10. Idempotency & reconcile

Every setup module uses hash-based reconcile (systemd::install_and_apply for elchi-* units; systemd::reconcile_external for grafana-server / mongod / nginx). The fingerprint = sha256(unit_file ‖ EnvironmentFile contents ‖ ExecStart binary) and is persisted at /var/lib/elchi/.unit-fingerprint/<unit>. Decision matrix on rerun:

Fingerprint changed + active → restart
Fingerprint changed + inactive → start
Fingerprint same + active → noop (zero downtime)
Fingerprint same + inactive → start (crash recovery)

Binary downloads keep a .prev snapshot for rollback. upgrade.sh fails closed if any node fails the deep-health gate; per-binary rollback is automatic.

11. Supported distros

Ubuntu 22.04 + 24.04 · Debian 12 · RHEL / Rocky / Alma / Oracle 9. amd64 only (arm64 lands when upstream backend ships arm64 binaries).

MongoDB 8.0 is the cluster-wide canonical default and pins the apt/yum floor — Debian 11 (bullseye) and Ubuntu 20.04 (focal) are dropped because Mongo 8.0 has no apt repo for them. RHEL / Rocky / Alma / Oracle 8 is dropped on a separate axis: the systemd hardening directives we rely on (ProtectKernelLogs, ProtectClock, ProcSubset, …) require systemd ≥ 247, which RHEL 8 ships older. EL10 (Rocky/Alma/CentOS-Stream 10) is also not accepted yet — MongoDB has not published the el10 server RPMs (the el10 repo ships only client tools), so the bundled local mongod can't be installed there. The pre-flight homogeneity check refuses heterogeneous clusters (mixed major / family / arch) upfront so version drift can't sneak in via a re-imaged node.

📖 Full README 💻 Source

🐳 Docker Swarm Install (containers, no Kubernetes)

Bring up the entire elchi stack on Docker Swarm with a single docker stack deploy — online or fully offline (docker save/docker load). It reuses the pre-built jhonbrownn/* images (the same ones the Helm chart consumes); third-party services (MongoDB, ClickHouse, VictoriaMetrics, Grafana, OpenTelemetry, Envoy) use their official upstream images — nothing is built locally. Source lives at deploy/docker/; the installer is unversioned (always runs from the main branch) — component image tags are pinned per-flag, defaulting from deploy/docker/versions.env.

Problems to solve:
a - Translate this sentence from the elchi install text into Spanish: "Binary downloads keep a .prev snapshot for rollback."
b - Rename "amd64" to "x86_64" in the elchi install text, then write out the stretch from "Ubuntu 22.04 +" through "a re-imaged node." with that change.
The listing that follows was taken from a different source.

Dataset content:
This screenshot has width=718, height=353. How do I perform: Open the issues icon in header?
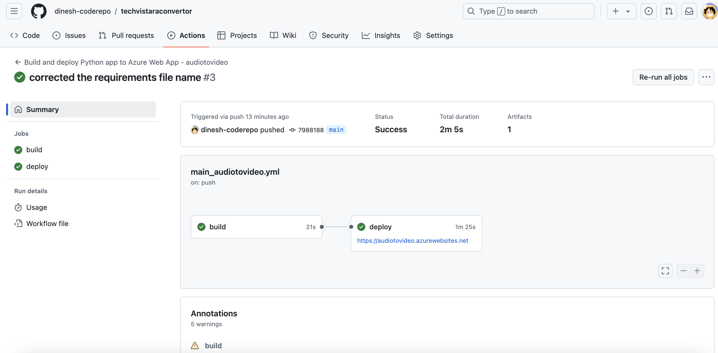[x=648, y=11]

Responses to the exercise:
a - Las descargas de binarios conservan una instantánea .prev para la reversión.

b -
Ubuntu 22.04 + 24.04 · Debian 12 · RHEL / Rocky / Alma / Oracle 9. x86_64 only (arm64 lands when upstream backend ships arm64 binaries).

MongoDB 8.0 is the cluster-wide canonical default and pins the apt/yum floor — Debian 11 (bullseye) and Ubuntu 20.04 (focal) are dropped because Mongo 8.0 has no apt repo for them. RHEL / Rocky / Alma / Oracle 8 is dropped on a separate axis: the systemd hardening directives we rely on (ProtectKernelLogs, ProtectClock, ProcSubset, …) require systemd ≥ 247, which RHEL 8 ships older. EL10 (Rocky/Alma/CentOS-Stream 10) is also not accepted yet — MongoDB has not published the el10 server RPMs (the el10 repo ships only client tools), so the bundled local mongod can't be installed there. The pre-flight homogeneity check refuses heterogeneous clusters (mixed major / family / arch) upfront so version drift can't sneak in via a re-imaged node.